In 2013 I managed to convince our Owners Corporation (O/C) that it was pointless to persist with the Model By-Laws (in the 1996 Act & and in the 2010 Regulation) in circumstances where the first iteration of the NSW Government’s proposed changes to the Strata Schemes Management Act forecast that the keeping of pets on a Plan would be the default position.
I also convinced our O/C that saying “NO” to each and every Application for Consent by Residents would not withstand scrutiny, and would additionally encourage Residents to instead smuggle their pets inside, to let them out in the dead of night to wander around and defecate on the Common Property, and to discretely dispose of items such as cat-litter in the toilets and to possibly cause sewerage blockages.
So our Special By-Law (SBL) came about, where in the first instance all applications from tenants to keep a pet at a Lot have to be accompanied by a copy of a written consent by their Landlord/Owner, that has thus far been refused in all but one instance, followed by a lengthy but not burdensome list of supportive information to be supplied by all Residents.
In the case of “assistance animals” our SBL requires supporting documentation to be supplied by Residents to show that the pet is:
“i) accredited under a Law of a State or Territory of Australia that provides for the accreditation of animals trained to assist persons with a disability to alleviate the effect of the disability; or
ii) accredited by an animal training organisation prescribed by the Disability Discrimination Regulations 1996 or in any Legislation that may from time-to-time replace or amend it; or
iii) professionally trained to assist a person with a disability to alleviate the effect of the disability, and certified in writing by a Medical Practitioner as being essential to the provision of assistance to the Owner/Occupier making application under this By-Law, and by a Veterinarian as meeting the standards of hygiene and behaviour that are appropriate for an animal in a public place.”

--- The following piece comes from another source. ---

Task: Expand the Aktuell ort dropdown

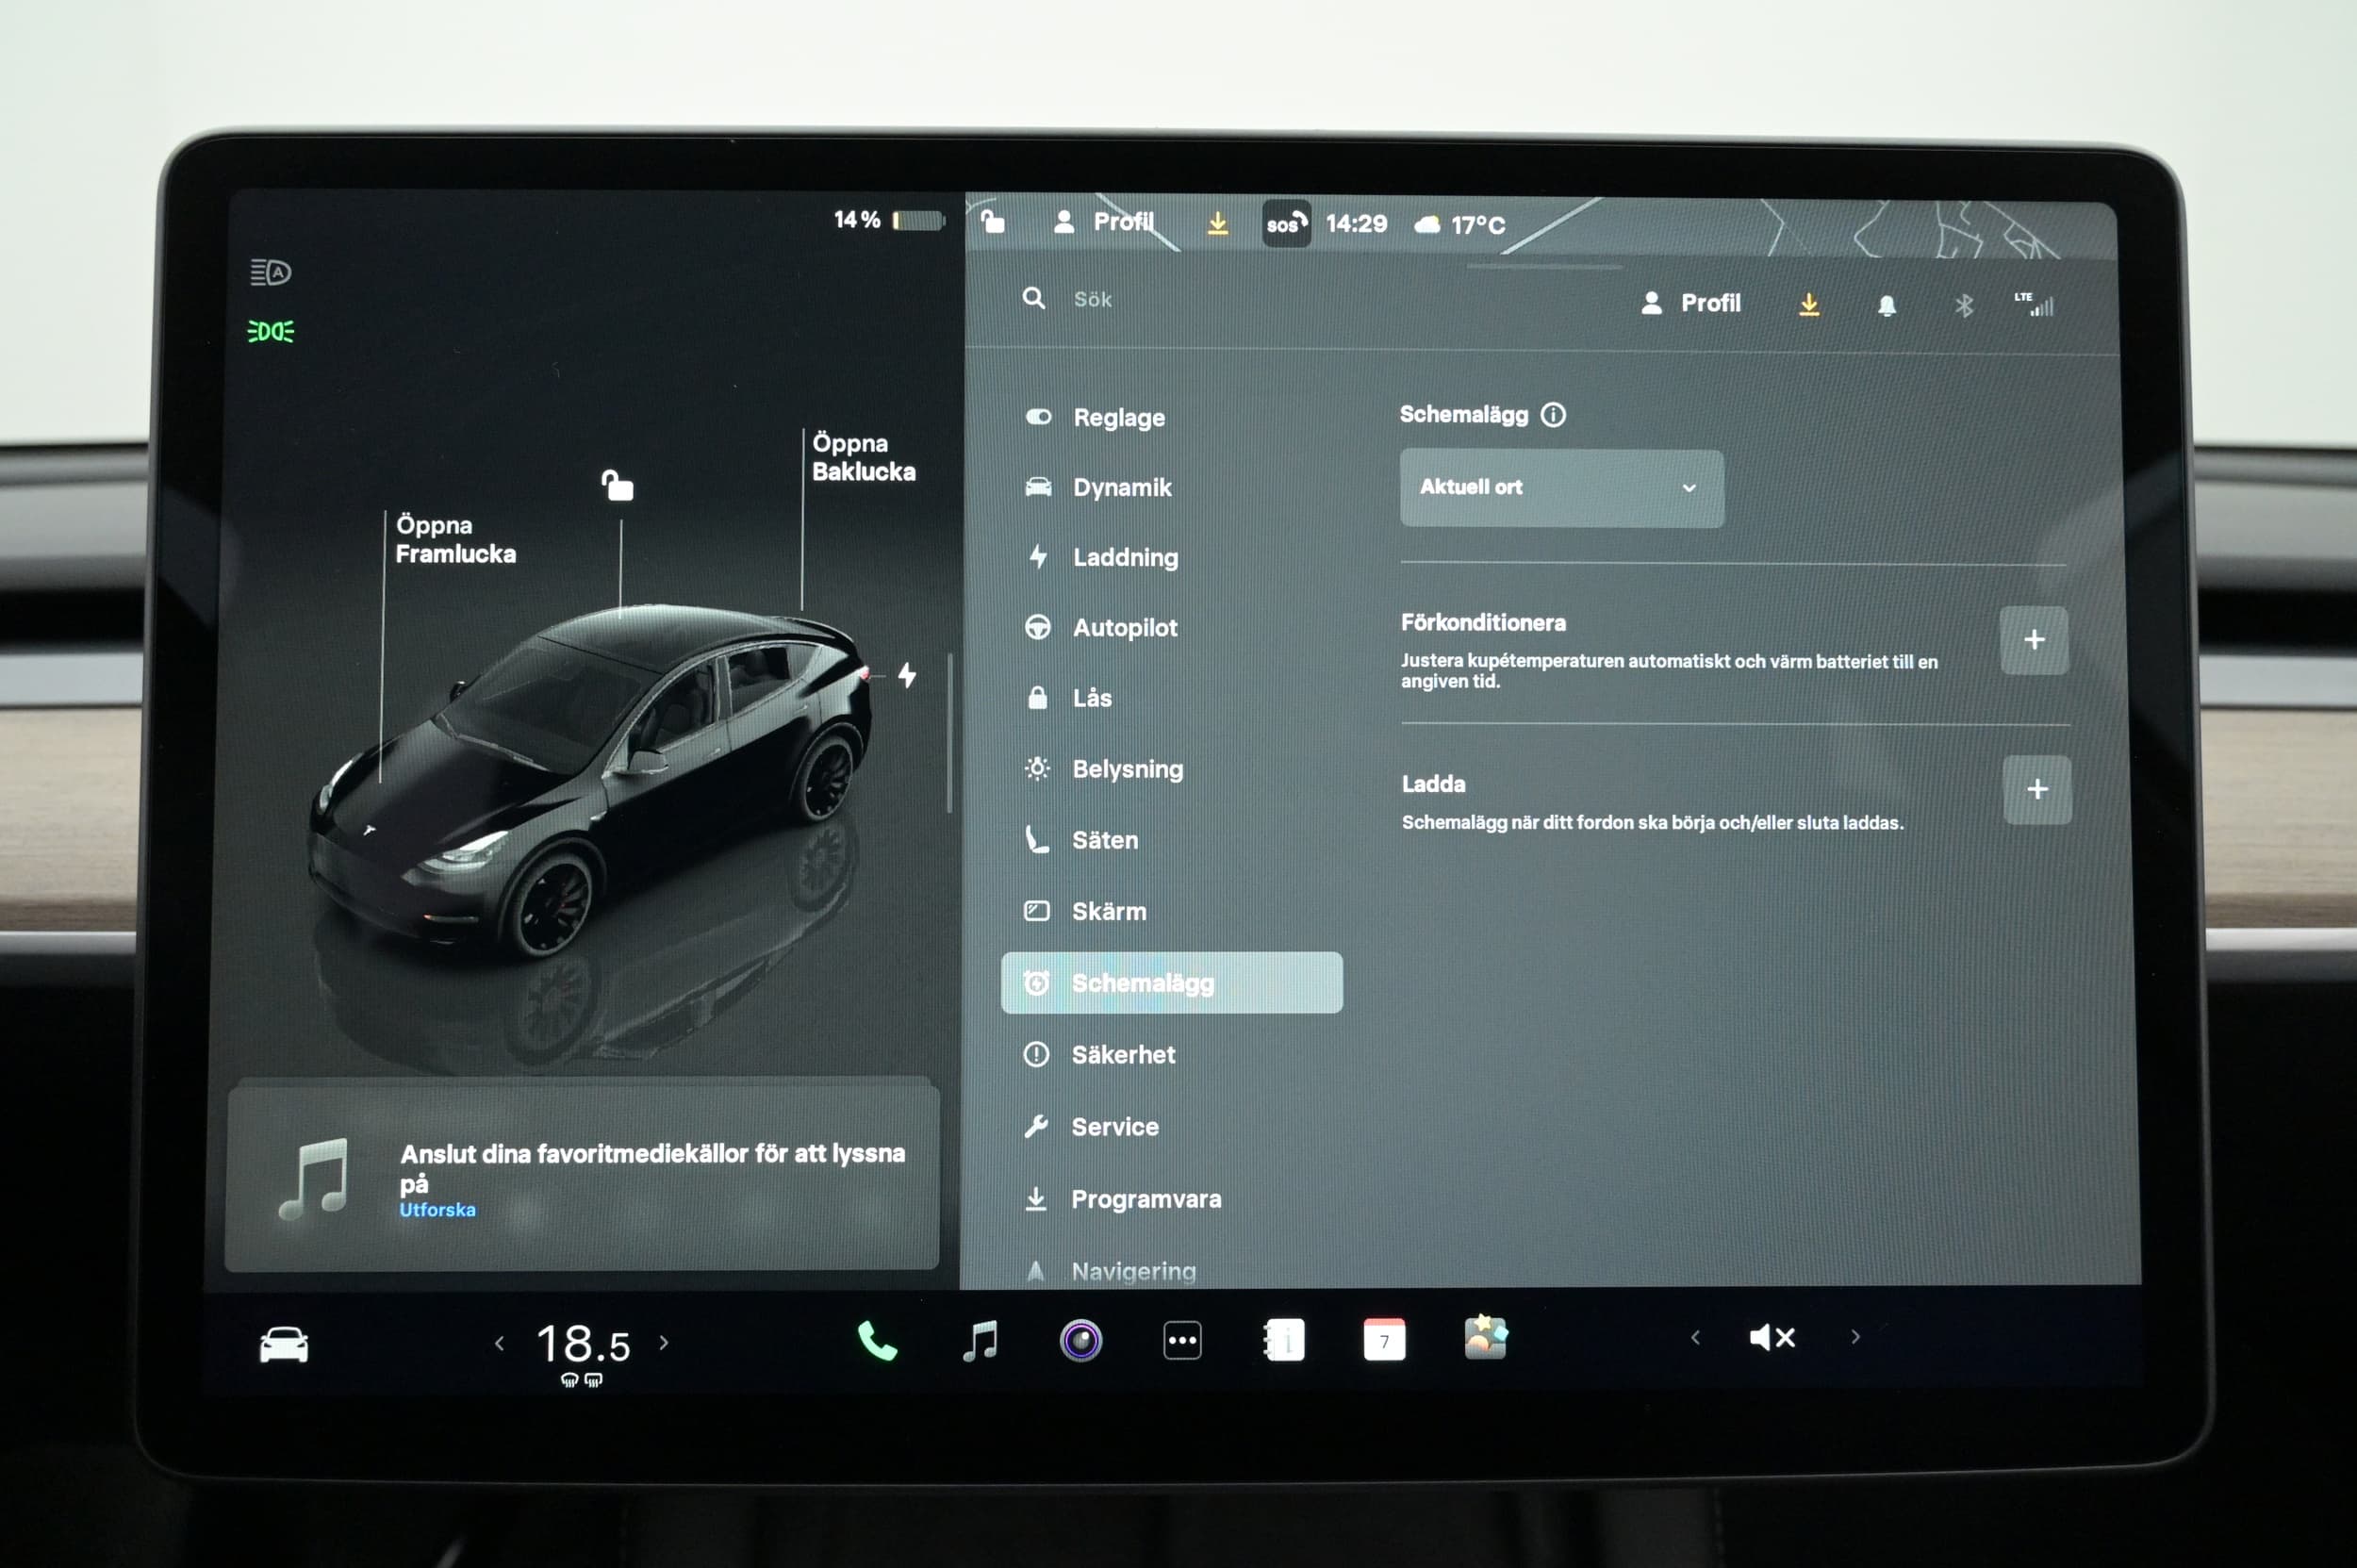Action: 1561,488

Then if those hurdles are successfully jumped or if they’re not applicable because the animal is just a “pet” as opposed to an “assistance animal”, then irrespective, all Residents must provide specific details of their pet including a photograph, its microchip details an its Registration papers (for cats & dogs), and as some of our Lots are quite small (e.g. studios), where the “pet” is a dog, a letter from a Veterinarian stating that they’ve personally inspected the Lot concerned and that it’s large enough to humanely keep the pet that the subject of the application.
There are a raft of pet-specific Conditions (i.e. by type) attached to any Consents by the O/C, but suffice to say that in our experience only committed pet owners are prepared to jump over the hurdles contained in our SBL, and those who do so are the type of pet-owners who are committed to and will properly care for their pet, will abide by the Conditions of their Consent, and will therefore present no problems for the O/C or to other Residents of our Plan as a consequence.
There are currently seven (7) Residents with Consents to keep a pet at the Plan, and whilst only two (2) of those pets are dogs, our O/C has had no problems whatsoever with the menagerie that additionally comprises birds, cats, and a marine aquarium; and that’s why our SBL is indeed working a treat!